Investigations

A mid-luteal phase serum progesterone test is the recommended investigation for assessment of ovulation status, and a level of 30 nmol/l or above confirms presence of ovulation. It is preferably taken about 7 days before the next menstrual period, and the correctness of the timing can be assessed by noting the menstrual date after the blood test. Borderline levels (15–30 nmol/l) are usually caused by mis-timed blood taking, and a repeat test may help confirmation. Basal body temperature charts and urine luteinising hormone assays are less robust investigations and subject to greater variations; these are not recommended for determination of ovulation.

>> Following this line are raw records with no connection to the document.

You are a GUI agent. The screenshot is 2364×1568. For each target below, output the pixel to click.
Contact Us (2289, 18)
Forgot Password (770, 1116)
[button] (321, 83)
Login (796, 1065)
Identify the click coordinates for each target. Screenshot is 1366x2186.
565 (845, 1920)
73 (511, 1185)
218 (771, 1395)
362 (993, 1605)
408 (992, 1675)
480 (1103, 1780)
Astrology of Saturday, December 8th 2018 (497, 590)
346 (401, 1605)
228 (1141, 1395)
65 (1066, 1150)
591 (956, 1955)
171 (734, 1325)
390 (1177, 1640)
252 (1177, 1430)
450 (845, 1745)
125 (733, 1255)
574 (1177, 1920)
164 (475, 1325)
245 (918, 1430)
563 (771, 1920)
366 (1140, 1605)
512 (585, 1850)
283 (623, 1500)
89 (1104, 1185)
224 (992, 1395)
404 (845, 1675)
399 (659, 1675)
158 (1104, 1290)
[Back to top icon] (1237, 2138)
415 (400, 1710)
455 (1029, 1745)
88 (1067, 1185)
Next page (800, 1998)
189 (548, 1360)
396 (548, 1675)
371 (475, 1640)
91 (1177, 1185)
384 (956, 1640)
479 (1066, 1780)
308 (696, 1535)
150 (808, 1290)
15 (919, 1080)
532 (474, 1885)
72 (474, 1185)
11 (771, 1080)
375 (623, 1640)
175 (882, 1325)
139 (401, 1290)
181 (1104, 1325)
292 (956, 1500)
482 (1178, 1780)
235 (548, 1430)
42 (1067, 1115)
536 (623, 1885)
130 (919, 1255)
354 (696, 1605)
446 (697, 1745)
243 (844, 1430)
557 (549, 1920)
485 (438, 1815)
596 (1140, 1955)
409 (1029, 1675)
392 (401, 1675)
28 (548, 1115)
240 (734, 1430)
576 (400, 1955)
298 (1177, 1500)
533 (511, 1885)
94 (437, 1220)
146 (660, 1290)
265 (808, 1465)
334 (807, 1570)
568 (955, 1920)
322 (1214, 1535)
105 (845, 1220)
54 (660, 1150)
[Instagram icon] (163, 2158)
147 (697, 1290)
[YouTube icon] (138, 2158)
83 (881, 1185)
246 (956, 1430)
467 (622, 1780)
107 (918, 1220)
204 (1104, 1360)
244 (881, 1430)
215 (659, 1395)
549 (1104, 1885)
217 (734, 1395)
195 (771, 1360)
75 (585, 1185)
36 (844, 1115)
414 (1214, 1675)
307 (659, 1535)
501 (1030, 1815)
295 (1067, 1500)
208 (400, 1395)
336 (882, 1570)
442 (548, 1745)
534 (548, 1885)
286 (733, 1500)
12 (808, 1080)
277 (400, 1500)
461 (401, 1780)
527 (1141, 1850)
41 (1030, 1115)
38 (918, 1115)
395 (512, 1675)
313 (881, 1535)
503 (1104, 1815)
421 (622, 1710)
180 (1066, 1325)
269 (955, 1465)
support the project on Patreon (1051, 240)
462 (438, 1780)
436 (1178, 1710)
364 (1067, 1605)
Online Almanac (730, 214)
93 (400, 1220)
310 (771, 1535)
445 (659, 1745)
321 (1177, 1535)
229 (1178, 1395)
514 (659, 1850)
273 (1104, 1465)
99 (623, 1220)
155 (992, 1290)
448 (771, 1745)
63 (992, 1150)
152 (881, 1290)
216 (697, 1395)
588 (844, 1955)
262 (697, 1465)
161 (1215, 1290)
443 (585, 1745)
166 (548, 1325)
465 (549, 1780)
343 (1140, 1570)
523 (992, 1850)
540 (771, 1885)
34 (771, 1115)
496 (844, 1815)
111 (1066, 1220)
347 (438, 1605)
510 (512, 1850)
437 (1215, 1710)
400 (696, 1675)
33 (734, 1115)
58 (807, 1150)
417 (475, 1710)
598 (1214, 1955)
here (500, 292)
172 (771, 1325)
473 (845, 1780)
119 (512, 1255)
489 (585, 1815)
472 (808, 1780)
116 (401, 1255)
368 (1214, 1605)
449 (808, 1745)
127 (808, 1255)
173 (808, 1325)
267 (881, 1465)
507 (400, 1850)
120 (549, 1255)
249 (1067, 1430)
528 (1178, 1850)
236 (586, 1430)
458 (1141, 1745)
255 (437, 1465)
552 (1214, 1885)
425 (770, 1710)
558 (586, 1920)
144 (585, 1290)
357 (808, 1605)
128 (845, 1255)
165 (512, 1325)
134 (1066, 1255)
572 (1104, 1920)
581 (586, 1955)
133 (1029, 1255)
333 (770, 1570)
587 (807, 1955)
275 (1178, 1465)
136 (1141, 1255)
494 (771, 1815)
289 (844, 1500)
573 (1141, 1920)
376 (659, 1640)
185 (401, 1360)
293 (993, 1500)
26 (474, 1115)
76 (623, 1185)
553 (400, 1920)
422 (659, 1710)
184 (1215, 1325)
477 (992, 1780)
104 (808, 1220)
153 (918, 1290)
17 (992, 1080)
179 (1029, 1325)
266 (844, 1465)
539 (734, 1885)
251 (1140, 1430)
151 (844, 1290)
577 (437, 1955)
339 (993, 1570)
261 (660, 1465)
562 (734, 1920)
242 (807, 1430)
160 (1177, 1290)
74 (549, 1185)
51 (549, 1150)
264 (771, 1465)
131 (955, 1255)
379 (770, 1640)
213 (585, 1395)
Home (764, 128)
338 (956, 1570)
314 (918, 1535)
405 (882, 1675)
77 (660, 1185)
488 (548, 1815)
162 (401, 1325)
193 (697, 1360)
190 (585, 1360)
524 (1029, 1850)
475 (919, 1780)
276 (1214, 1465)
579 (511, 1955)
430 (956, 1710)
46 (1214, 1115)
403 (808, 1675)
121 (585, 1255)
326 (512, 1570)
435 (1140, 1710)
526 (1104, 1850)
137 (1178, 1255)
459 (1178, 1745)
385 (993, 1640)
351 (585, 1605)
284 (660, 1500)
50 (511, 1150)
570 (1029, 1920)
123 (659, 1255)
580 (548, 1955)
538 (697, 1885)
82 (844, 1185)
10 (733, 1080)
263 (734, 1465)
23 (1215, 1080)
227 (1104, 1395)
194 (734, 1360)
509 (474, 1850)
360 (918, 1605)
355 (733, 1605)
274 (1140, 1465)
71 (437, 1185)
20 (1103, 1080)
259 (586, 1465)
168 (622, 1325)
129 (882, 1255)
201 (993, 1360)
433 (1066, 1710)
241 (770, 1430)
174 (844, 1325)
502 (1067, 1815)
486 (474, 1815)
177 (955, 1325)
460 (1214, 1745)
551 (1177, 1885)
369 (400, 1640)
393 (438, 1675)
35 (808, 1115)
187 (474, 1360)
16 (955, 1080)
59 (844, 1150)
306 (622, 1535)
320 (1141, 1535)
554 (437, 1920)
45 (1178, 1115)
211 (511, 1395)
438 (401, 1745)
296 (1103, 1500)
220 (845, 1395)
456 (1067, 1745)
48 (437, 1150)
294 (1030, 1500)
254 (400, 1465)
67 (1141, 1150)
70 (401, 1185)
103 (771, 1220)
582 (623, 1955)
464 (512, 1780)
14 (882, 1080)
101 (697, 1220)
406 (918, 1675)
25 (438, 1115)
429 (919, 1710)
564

A blood test for serum follicle-stimulating hormone (FSH), thyroid-stimulating hormone (TSH) and prolactin are the basic work-up for oligoamenorrhoea who are presumed to be anovulatory. A progestogen challenge test would offer a functional test of the oestrogenic status. Androgen profile may be checked, although universal consensus for defining biochemical hyperandrogenism is lacking, and reference ranges vary between laboratories. In case of severe hyperandrogenaemia (e.g. total testosterone > 5 nmol/l) or signs of severe hirsutism or virilisation, it needs to be followed by checking 17-hydroxyprogesterone to exclude late-onset congenital adrenal hyperplasia, an overnight dexamethasone suppression test to exclude Cushing’s syndrome, as well as appropriate imaging (ultrasound scan of the pelvis and computed scan of the adrenals) to exclude an androgen-secreting tumour.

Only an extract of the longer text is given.